Isso parece mais um acaso do que um sinal de declínio, mas os fãs de rap pareciam estar chateados com isso de qualquer maneira. E porque? Talvez pela mesma razão que as estrelas do rap de hoje temem não serem vistas em sua glória. Ou pela mesma razão, os lendários rappers veteranos temem ser esquecidos e obsoletos. Quando falamos de hip-hop, estamos falando de uma forma de arte negra que ainda é amplamente mitigada pelas estruturas de poder brancas. Quem controla os dólares que o hip-hop gera? Quando se trata de royalties e distribuição, é uma rede de gravadoras e serviços de streaming pertencentes e operados principalmente por homens brancos. Quem medeia grande parte da narrativa pública do rap?

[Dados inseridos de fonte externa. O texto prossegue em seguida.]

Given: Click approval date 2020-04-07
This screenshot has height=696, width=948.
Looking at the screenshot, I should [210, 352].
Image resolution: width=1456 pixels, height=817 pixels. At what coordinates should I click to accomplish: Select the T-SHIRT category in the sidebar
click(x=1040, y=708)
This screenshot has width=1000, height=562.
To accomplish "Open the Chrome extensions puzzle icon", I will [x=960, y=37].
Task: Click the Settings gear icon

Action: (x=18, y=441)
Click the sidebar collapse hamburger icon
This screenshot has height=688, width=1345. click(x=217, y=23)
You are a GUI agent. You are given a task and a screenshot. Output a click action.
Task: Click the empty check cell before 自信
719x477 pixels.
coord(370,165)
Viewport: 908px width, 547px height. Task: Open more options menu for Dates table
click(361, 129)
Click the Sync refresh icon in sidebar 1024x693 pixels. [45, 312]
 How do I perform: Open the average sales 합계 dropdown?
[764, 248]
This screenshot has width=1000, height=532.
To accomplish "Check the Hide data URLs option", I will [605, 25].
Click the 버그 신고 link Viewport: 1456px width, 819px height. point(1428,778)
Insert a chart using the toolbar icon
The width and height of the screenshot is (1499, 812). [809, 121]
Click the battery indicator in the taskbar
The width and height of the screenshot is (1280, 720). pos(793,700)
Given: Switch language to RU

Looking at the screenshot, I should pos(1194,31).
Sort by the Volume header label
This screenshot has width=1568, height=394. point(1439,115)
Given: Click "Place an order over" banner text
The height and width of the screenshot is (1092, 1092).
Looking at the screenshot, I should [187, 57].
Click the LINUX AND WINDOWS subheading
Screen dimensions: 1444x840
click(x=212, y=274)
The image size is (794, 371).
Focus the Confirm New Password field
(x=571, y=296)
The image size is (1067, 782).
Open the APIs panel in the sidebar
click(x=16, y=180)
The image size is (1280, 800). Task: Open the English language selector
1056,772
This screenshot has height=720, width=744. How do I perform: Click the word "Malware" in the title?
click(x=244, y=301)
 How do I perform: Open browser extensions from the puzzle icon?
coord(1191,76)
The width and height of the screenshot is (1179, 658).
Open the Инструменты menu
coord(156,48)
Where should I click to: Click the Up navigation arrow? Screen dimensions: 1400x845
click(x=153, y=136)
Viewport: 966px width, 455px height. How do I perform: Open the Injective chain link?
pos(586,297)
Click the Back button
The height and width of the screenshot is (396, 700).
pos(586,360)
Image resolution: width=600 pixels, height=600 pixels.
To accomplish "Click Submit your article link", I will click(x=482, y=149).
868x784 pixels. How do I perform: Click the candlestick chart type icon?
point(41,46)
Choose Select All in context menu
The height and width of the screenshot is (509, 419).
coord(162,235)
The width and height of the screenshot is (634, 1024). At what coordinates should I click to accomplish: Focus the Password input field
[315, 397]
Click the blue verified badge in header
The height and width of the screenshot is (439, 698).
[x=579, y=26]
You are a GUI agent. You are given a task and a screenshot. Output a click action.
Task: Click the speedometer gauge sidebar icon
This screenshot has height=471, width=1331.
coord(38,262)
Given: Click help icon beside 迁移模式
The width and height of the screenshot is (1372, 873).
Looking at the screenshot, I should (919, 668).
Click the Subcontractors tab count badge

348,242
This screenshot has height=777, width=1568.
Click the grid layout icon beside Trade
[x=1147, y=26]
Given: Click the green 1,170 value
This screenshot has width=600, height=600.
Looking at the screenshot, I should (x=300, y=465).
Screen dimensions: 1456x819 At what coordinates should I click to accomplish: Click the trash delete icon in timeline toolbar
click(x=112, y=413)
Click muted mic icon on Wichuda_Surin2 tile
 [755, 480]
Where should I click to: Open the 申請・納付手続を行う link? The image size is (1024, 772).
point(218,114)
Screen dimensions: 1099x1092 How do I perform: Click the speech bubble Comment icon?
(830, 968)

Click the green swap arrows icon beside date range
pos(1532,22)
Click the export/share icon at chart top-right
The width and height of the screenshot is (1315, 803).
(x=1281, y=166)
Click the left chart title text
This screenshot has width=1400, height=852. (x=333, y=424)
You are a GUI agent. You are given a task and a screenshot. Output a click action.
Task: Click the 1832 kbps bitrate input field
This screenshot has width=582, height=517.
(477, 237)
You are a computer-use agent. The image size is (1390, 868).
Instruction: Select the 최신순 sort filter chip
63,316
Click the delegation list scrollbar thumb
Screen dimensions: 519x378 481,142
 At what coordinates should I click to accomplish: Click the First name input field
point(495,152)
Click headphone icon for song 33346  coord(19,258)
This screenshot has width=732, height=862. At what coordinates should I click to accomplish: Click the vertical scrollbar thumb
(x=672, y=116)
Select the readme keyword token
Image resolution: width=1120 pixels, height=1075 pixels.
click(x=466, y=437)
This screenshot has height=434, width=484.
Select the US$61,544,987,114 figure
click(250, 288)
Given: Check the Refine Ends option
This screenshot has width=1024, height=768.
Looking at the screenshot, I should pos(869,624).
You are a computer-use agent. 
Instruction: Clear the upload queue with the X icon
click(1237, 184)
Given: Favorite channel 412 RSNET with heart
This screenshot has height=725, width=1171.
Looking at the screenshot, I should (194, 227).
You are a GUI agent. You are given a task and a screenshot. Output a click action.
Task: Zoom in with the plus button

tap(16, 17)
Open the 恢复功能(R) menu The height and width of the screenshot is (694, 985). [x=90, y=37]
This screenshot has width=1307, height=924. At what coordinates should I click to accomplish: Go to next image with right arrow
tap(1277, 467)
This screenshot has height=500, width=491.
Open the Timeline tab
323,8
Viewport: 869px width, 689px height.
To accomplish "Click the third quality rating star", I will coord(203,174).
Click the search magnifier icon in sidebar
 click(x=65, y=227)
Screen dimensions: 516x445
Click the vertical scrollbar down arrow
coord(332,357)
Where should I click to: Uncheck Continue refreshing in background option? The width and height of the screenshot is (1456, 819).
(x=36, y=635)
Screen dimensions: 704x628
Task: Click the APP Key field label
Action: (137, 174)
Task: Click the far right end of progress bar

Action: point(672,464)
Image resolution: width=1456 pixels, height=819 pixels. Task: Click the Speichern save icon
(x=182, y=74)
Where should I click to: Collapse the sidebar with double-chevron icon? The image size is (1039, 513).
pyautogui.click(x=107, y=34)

Quando se trata da grande mídia que ainda contrata críticos de música, muitas vezes são escritores brancos como eu.

O falecido e grande crítico cultural Greg Tate parecia preocupado com isso ao refletir sobre o aniversário de 30 anos da música rap no Village Voice. em 2004. “O hip-hop pode ter começado como cultura popular”, escreveu Tate, “definido por seu isolamento da sociedade dominante, mas desde que foi formado na América que nos deu o show de guaxinim, seu folk nasceu para ser sangrado assim que começou. para entreter o mesmo mainstream que uma vez excluiu seus criadores.” Depois de 50 anos, isso é algo que o público do hip-hop – especialmente o público branco – ainda tem que enfrentar, não apenas no aniversário do hip-hop, mas todos os dias.